Dundee's Union School building opened in fall 1884. On March 5, 1929, it burned down due to spontaneous combustion in the bin of coal used to heat the building. The district immediately set to replacing it. The rebuilt school served as the high school until the current Dundee High School opened in fall 2003. It then became the district's middle school.

==Schools==

Schools in Dundee Community Schools district
| School | Address | Notes |
|---|---|---|
| Dundee High School | 130 Viking Drive, Dundee | Grades 9-12 |
| Dundee Middle School | 420 Ypsilanti Drive, Dundee | Grades 5-8 |
| Dundee Elementary School | 420 Ypsilanti Drive, Dundee | Grades PreK-4 |
| Riverside Academy | 445 Toledo Street Dundee | Grades 9-12. Alternative school. |

===Athletics===
Dundee Schools are most known for their wrestling program.
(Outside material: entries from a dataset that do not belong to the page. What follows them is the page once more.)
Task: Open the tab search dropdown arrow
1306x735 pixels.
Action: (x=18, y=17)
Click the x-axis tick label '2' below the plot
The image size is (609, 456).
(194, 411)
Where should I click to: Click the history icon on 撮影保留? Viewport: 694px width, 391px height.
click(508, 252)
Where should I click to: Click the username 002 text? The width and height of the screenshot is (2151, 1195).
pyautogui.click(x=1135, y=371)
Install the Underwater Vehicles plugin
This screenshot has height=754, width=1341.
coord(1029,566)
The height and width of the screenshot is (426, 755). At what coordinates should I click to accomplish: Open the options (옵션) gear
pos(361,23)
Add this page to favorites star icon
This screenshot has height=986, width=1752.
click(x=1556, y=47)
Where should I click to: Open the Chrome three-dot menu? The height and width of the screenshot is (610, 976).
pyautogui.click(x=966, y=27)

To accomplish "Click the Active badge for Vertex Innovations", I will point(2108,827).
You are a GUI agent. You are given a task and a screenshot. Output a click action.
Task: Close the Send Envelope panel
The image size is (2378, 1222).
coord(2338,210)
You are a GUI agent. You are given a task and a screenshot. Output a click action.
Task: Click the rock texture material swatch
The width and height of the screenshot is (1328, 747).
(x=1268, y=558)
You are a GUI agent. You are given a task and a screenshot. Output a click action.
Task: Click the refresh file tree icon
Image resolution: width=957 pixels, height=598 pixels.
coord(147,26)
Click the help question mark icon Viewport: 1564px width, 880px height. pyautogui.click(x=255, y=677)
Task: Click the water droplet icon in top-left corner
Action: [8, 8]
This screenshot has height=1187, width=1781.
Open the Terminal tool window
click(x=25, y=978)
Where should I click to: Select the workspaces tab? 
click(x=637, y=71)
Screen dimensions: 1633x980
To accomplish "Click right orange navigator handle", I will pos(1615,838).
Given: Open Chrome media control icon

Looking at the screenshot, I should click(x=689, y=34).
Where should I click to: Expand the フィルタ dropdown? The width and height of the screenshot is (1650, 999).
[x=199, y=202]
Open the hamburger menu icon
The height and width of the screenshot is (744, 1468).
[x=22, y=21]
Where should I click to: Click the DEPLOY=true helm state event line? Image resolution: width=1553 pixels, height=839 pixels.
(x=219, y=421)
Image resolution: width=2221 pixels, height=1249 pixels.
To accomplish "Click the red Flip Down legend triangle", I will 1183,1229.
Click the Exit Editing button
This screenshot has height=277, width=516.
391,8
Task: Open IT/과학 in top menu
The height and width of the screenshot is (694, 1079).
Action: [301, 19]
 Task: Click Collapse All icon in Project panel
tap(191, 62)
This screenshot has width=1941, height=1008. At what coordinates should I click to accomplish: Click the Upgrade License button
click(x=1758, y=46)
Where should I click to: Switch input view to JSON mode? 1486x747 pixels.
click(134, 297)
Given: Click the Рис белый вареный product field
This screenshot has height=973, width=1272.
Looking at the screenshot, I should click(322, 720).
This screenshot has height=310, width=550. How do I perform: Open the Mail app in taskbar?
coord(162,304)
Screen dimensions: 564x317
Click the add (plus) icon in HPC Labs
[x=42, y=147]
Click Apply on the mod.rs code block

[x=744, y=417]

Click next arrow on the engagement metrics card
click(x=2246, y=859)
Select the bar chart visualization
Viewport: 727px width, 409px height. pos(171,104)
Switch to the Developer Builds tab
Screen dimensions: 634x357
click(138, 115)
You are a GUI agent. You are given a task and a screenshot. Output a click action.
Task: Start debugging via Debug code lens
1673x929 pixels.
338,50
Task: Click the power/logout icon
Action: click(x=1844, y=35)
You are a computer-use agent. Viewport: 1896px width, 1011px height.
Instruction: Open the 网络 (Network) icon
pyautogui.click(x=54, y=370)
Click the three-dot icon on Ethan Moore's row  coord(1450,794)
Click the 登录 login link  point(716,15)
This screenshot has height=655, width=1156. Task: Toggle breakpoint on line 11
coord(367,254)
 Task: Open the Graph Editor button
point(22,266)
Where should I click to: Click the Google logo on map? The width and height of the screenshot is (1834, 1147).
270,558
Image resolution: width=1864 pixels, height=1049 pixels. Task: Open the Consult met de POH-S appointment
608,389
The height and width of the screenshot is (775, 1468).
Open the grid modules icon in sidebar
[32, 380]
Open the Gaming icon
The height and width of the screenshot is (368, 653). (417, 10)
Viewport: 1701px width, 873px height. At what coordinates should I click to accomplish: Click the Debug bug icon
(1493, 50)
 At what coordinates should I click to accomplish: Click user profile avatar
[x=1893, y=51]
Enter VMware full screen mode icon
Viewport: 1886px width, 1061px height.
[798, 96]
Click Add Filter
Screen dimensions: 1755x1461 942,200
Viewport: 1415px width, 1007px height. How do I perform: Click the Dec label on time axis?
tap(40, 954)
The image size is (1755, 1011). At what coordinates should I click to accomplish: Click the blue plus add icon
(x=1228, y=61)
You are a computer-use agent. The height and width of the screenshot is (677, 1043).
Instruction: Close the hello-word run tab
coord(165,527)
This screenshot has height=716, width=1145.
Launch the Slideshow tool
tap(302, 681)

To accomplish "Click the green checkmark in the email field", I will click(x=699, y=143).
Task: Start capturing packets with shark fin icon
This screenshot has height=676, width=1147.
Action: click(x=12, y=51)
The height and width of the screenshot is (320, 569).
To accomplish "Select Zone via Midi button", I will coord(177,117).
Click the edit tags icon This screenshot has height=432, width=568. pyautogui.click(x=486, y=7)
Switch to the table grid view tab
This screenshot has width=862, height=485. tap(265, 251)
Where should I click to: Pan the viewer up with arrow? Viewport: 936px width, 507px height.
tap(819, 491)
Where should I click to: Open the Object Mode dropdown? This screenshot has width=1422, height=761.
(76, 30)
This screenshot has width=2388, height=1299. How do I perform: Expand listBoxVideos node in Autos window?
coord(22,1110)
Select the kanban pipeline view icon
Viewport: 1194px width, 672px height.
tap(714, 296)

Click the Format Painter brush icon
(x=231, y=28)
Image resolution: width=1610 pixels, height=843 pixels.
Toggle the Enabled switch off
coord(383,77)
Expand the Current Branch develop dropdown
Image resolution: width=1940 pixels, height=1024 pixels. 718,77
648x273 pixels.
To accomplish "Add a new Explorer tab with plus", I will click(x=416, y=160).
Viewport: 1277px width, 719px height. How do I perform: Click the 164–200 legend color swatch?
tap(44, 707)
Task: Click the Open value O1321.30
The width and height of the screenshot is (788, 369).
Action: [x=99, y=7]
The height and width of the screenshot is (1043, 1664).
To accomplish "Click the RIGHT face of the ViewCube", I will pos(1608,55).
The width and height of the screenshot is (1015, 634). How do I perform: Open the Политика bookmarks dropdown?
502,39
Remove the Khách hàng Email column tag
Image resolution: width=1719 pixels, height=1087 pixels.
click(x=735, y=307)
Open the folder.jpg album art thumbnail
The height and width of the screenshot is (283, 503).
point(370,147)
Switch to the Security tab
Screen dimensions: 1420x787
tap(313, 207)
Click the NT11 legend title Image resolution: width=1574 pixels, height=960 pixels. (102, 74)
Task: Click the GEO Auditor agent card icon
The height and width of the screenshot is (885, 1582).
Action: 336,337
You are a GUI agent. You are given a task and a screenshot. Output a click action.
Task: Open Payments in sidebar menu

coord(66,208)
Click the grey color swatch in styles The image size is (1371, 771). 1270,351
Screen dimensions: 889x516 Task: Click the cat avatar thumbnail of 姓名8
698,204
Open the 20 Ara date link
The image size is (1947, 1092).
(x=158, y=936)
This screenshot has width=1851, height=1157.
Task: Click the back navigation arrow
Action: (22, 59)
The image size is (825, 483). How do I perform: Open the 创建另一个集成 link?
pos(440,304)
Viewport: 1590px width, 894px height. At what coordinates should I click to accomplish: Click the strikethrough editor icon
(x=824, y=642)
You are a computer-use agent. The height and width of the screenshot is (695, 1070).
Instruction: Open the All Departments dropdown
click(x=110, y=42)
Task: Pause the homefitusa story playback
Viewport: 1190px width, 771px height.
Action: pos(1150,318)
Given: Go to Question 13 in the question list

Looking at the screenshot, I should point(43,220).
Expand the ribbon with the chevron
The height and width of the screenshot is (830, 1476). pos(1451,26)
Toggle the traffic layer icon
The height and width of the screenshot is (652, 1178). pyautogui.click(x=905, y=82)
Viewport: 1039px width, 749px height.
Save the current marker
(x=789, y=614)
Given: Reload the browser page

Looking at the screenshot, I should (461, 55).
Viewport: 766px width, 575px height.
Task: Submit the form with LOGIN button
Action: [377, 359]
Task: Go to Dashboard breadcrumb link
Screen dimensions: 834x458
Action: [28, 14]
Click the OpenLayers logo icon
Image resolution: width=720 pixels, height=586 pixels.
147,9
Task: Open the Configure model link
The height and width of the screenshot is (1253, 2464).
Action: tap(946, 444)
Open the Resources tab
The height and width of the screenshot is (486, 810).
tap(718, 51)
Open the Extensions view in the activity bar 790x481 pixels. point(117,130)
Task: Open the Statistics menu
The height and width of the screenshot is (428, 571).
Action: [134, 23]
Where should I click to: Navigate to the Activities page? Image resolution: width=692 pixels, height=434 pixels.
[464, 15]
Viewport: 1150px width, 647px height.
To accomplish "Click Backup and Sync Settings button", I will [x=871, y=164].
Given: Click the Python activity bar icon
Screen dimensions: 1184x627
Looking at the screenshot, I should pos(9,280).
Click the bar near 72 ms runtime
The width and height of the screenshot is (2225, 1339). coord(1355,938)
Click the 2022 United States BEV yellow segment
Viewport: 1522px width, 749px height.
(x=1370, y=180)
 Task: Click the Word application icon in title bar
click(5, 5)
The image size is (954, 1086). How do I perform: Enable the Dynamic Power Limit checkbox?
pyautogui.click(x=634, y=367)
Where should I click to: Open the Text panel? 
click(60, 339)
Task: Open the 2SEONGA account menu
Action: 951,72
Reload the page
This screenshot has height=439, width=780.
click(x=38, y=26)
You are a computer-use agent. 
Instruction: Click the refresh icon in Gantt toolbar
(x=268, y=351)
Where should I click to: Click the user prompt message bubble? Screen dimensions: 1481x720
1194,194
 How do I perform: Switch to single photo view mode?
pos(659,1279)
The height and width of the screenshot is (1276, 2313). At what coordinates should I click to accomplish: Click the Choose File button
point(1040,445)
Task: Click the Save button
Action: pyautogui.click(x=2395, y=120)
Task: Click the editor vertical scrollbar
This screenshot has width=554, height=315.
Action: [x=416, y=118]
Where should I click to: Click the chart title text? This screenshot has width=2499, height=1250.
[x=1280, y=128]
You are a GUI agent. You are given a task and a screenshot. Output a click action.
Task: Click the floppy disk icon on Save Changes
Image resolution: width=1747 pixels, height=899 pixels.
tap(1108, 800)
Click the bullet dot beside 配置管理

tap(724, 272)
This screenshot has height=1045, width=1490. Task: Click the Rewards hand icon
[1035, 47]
Dundee High School wrestling has been a top program in the state of Michigan since 1995, when they won the first of four consecutive Division 4 state wrestling championships, leading to a historic performance in 2000–2001, when the Vikings were said to be the best team in the state of Michigan in all divisions. In 2002–03 the Vikings moved into Division 3 with the growth of the school district, and continued the success they had in Division 4. The Dundee Vikings Wrestling team has won 14 MHSAA State Championships, winning states in 1995, 1996, 1997, 1998, 2001, 2007, 2013, 2014, 2016, 2018, 2019, 2020, 2021, and 2022. In addition to the team success, Dundee has also produced many individual state wrestling champions. Their head coach, Tim Roberts, was named the NWCA National High School Wrestling coach of the year in 2020.